(I’m behind on writing and posting, but for now here are a couple of posts from Days 4 and 5!)
Today started perfectly: an open bar at 6am just across the street from the train station. I had a grande cafe con leche, a yogurt, and a croissant. I was ready to tackle another difficult day.
I left the bar with Iria (Spain), Amy (England) and Richard (France); before I left for the Camino I’d heard that the route out of Deba was confusing. A local who wasn’t too fond of pilgrims had taken to painting over the yellow arrows with black paint. The others had been given maps when they checked into the albergue, but the hospitalero must have forgotten to give one to me. In any case, I decided to leave with the others in case finding the way was tricky. We didn’t have much trouble and it seemed like yellow arrows had been replaced over every black mark that the local had made (and we knew we were going the right way when we saw trees covered in big black splotches).
The four of us walked together for just about the entire day- we stopped and took breaks together, we started back up together. Our paces were a little different so we were often spaced apart, but never far away. It reminded me of the day last year when I walked the Dragonte route, the only time on the Frances when I walked all day with a group. There were times in the day today, like last year, when I wished I were alone, but in the end just that one day of walking together bonded us. It’s amazing how it happens- we rarely even talked, we just walked along and cheered when we made it to the top of a difficult hill, or turned to make sure that no one was being left too far behind. We shared snacks with each other, we stopped to talk to other pilgrims, but we never really strayed from the group.

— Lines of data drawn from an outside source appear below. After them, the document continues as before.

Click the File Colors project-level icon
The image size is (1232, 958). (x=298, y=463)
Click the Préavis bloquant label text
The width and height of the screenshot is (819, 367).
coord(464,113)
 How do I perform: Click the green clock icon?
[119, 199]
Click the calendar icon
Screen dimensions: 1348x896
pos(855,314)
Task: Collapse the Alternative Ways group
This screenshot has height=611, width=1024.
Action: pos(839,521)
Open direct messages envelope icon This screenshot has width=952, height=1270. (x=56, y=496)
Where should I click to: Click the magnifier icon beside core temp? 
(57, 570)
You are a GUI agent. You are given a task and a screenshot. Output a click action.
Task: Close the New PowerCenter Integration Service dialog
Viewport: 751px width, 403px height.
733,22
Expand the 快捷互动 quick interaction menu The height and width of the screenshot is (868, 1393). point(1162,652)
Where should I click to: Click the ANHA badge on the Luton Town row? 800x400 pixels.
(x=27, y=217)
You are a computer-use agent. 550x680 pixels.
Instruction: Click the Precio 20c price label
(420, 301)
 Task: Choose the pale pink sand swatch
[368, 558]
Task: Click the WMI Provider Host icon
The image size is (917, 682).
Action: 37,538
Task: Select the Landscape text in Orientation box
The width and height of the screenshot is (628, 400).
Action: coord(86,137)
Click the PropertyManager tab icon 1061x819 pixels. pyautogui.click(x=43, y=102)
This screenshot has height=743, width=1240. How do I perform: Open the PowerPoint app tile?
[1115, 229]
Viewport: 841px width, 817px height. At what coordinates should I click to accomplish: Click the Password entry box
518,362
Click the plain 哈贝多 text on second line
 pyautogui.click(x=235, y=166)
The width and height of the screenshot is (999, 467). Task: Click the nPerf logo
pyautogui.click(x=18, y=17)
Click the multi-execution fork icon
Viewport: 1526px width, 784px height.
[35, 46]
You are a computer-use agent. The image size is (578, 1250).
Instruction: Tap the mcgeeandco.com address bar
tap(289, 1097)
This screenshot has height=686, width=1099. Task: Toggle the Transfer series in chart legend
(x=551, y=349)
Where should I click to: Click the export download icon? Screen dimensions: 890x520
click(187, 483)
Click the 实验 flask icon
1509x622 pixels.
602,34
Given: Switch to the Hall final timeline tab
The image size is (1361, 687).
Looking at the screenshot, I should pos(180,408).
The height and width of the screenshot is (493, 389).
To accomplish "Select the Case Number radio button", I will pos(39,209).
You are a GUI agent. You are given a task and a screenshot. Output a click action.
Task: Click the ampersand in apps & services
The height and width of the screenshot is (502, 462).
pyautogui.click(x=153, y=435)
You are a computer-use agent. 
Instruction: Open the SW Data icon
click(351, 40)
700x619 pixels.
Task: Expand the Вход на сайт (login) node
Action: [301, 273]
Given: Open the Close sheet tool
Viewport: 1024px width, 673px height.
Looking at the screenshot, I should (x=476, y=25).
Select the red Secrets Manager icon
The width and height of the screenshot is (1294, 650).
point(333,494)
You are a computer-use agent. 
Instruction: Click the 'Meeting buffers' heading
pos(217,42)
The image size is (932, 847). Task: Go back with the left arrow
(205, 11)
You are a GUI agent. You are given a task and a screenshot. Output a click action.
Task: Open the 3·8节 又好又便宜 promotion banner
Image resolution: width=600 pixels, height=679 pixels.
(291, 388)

I don’t think I will have a lot of days like this, because it’s just not my preferred way to walk the Camino; so often I felt like breaking away and being free and alone.
But I’m so glad I did this today. We all ended up in Markina- I arrived a bit before the others and found a grocery store, then came outside to see the others (including Misako) sitting at an outdoor table in front of a bar. They waved me over and we talked about plans for the evening- they were planning to stay at the albergue in town, and I was planning to continue for another 7kms to a medieval monastery.
Iria and Richard both considered going with me but in the end decided to stay. Richard seemed concerned that I would be going alone, and I took the chance to explain that sometimes, it’s really important for me to be able to go off on my own here. I went into the bar to pay for my cafe cortado (more coffee for an extra kick to push me along!), they got their packs ready to check into the albergue. When I came out of the bar they were all standing there, waiting to say goodbye.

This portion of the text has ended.